What to produce
Under this line is some data; print exactly the lines from the one containing "Screen dimensions: 1010x378" through its last line, without pictures.

Task material
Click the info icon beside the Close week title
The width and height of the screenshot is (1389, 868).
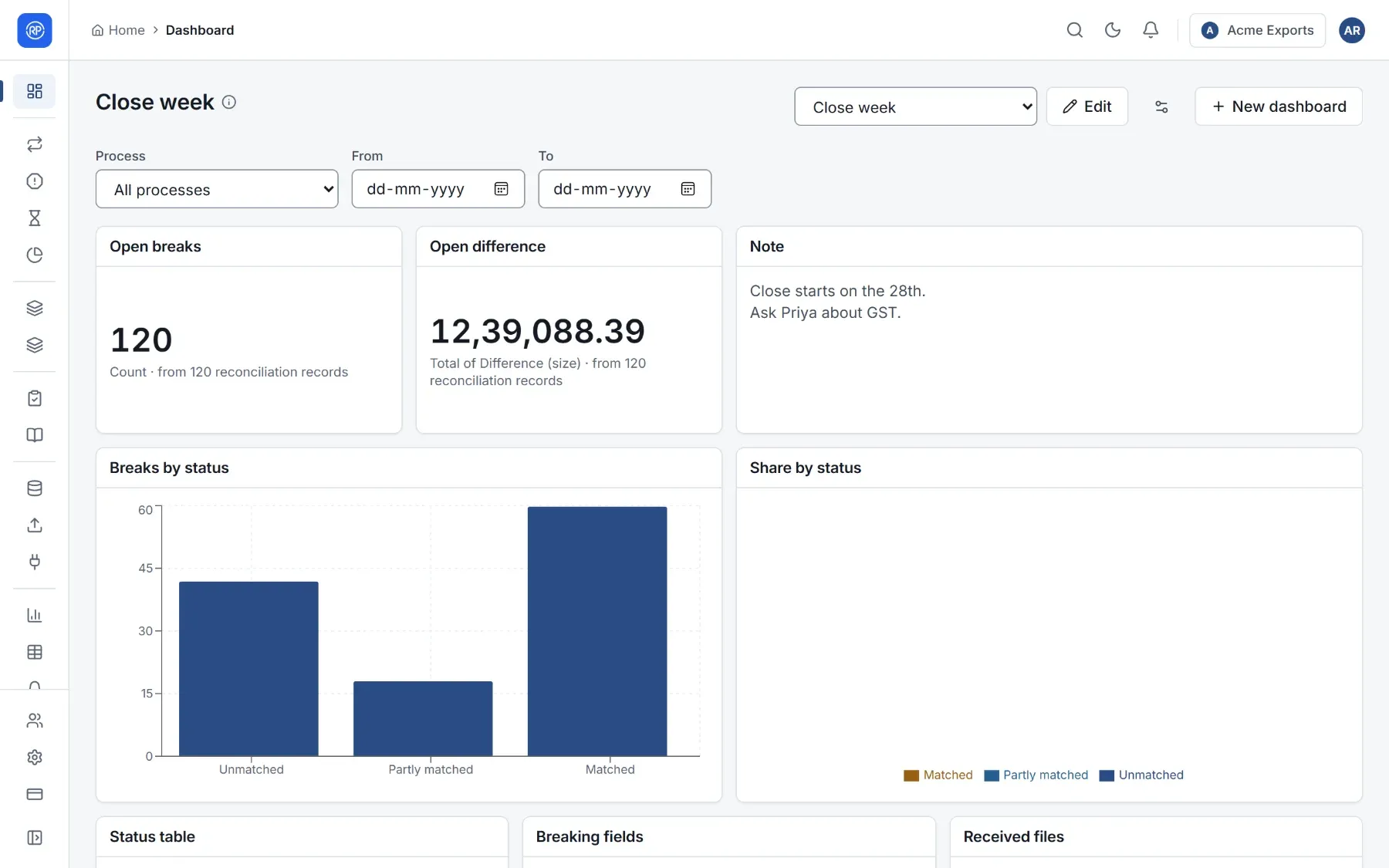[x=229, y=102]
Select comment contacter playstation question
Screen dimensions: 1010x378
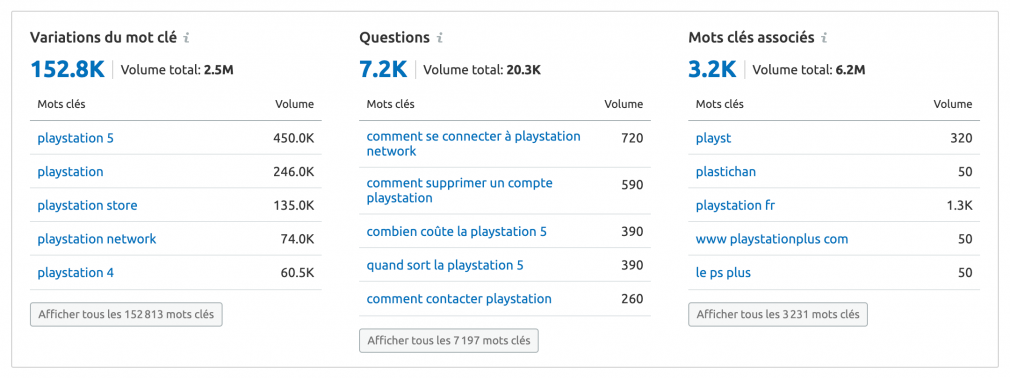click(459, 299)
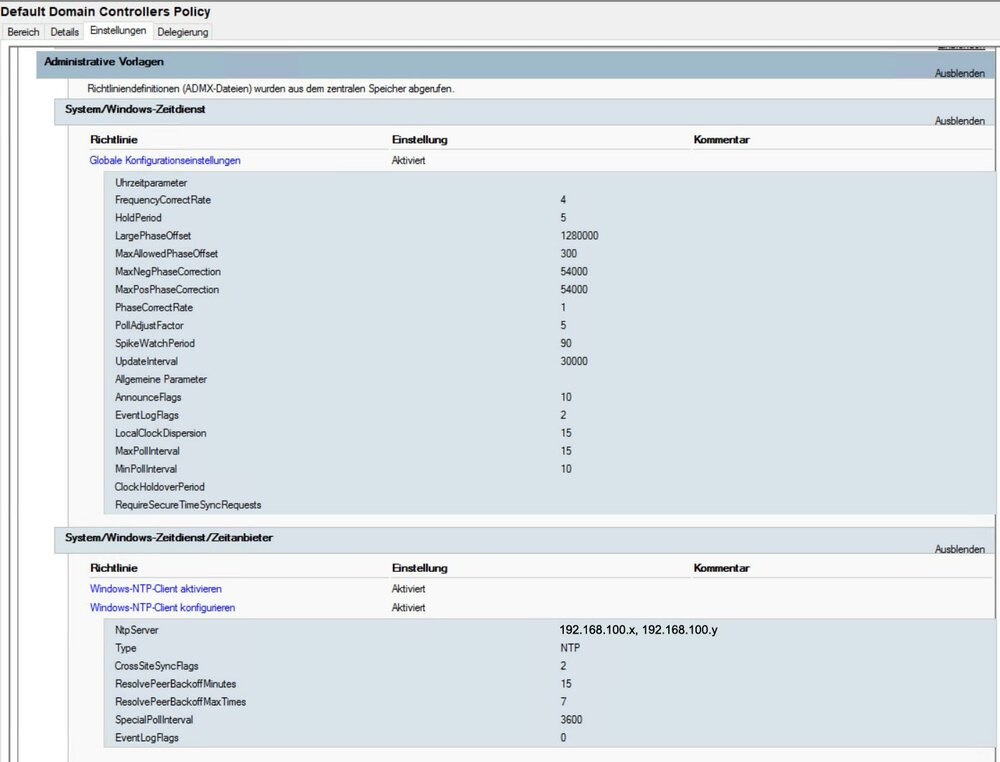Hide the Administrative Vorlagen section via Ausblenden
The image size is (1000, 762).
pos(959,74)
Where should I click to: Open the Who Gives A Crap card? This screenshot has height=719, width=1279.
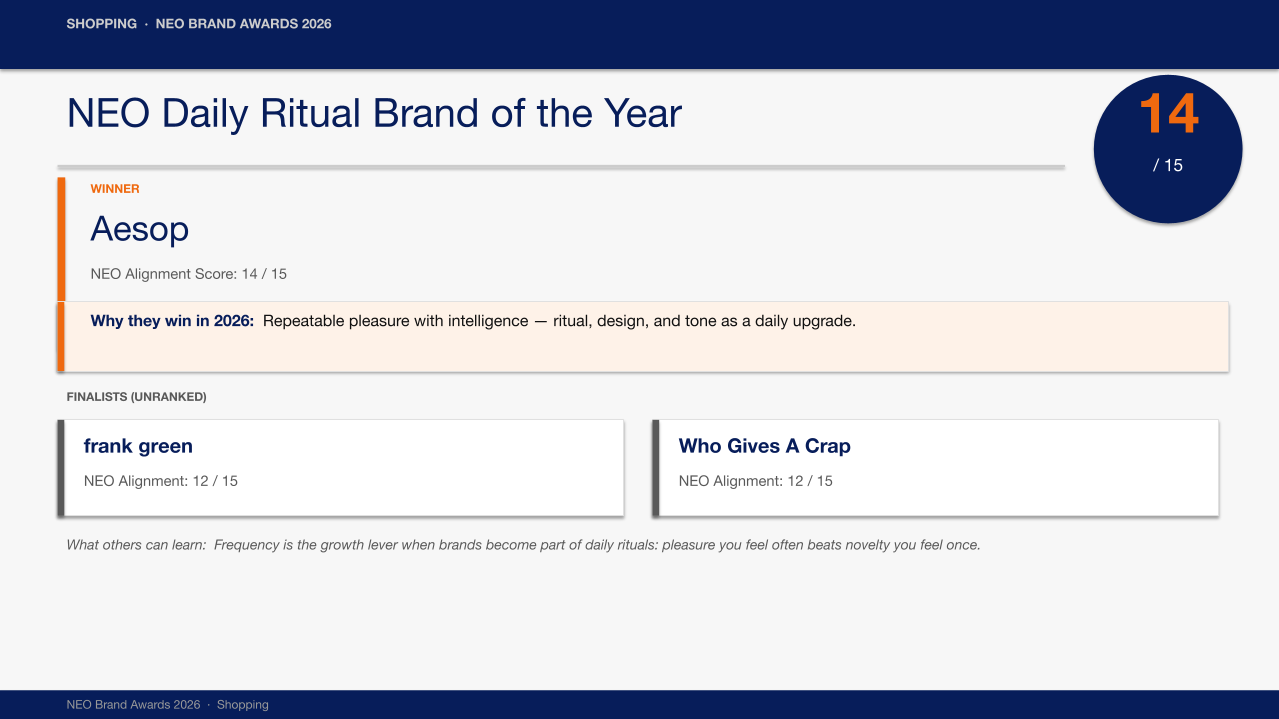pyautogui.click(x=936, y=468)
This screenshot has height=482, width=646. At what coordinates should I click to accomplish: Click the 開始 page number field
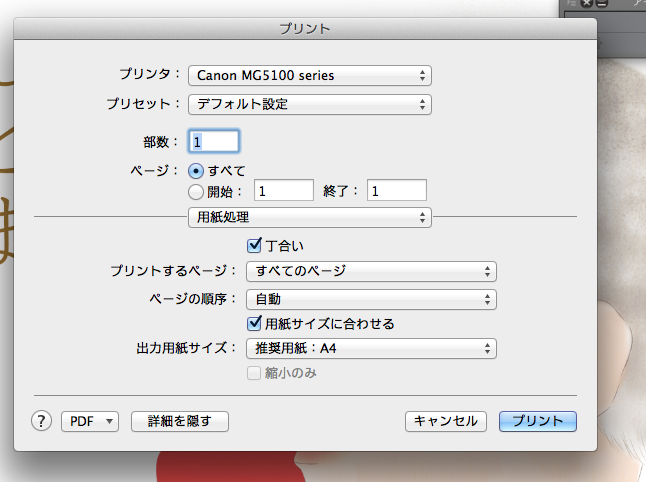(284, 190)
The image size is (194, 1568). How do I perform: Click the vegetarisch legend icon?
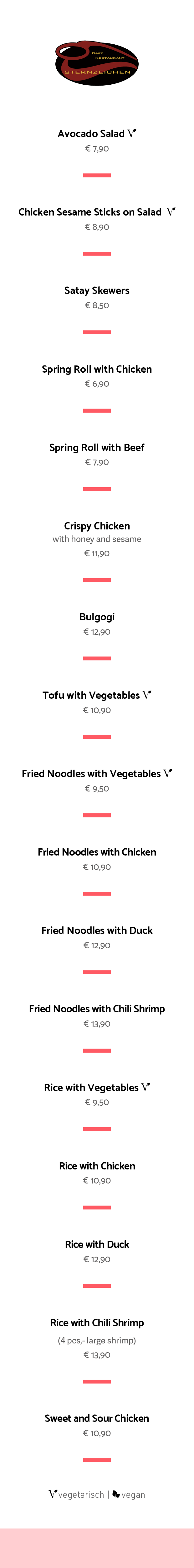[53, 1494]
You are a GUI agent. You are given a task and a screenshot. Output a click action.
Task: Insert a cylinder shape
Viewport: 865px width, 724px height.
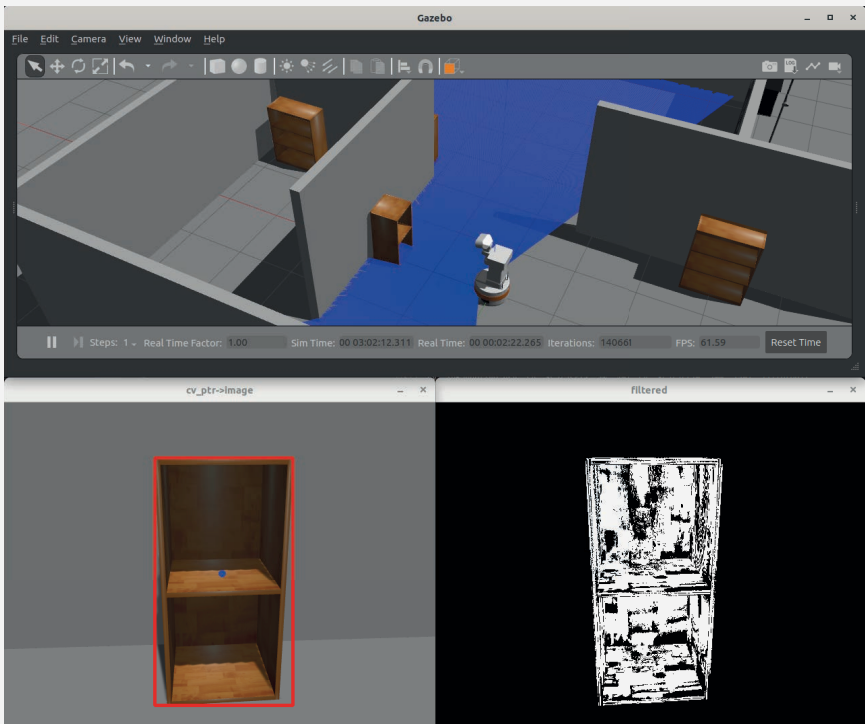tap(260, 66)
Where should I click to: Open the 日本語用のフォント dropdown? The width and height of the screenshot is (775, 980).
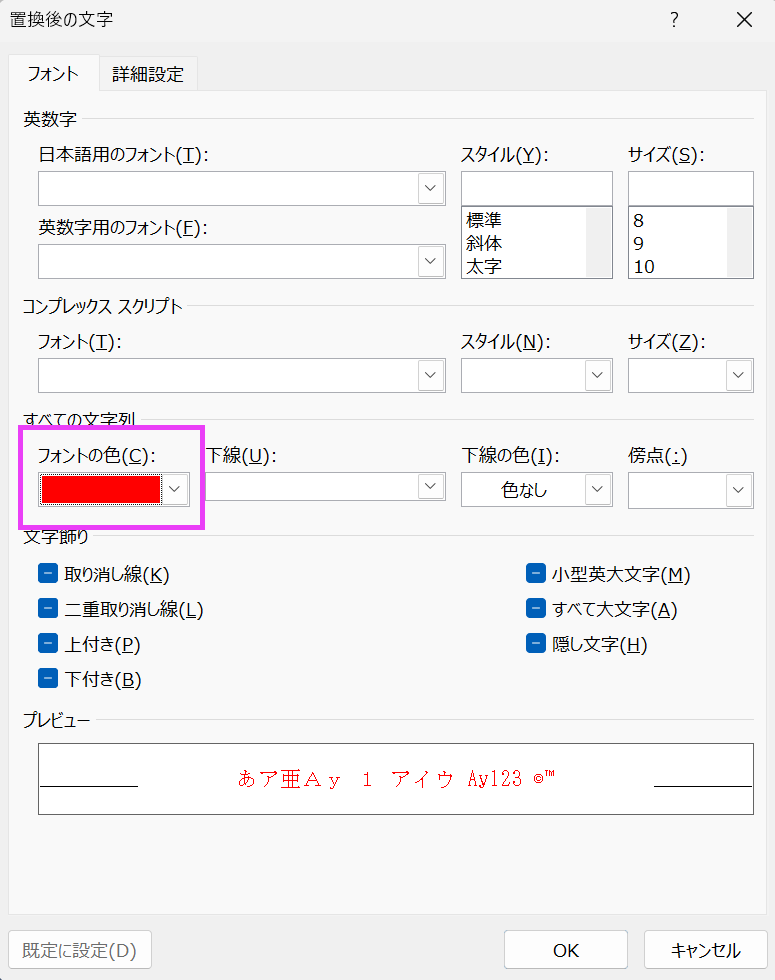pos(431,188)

Answer box
Screen dimensions: 1010x378
click(459, 299)
Hide the Administrative Vorlagen section via Ausblenden
The image size is (1000, 762).
pos(959,74)
Where should I click to: Open the Who Gives A Crap card? This screenshot has height=719, width=1279.
pyautogui.click(x=936, y=468)
This screenshot has height=482, width=646. At what coordinates should I click to accomplish: Click the 開始 page number field
(284, 190)
The image size is (194, 1568). How do I perform: Click the vegetarisch legend icon?
[53, 1494]
You are a GUI agent. You are given a task and a screenshot. Output a click action.
Task: Insert a cylinder shape
Viewport: 865px width, 724px height.
tap(260, 66)
Where should I click to: Open the 日本語用のフォント dropdown? The width and height of the screenshot is (775, 980).
pos(431,188)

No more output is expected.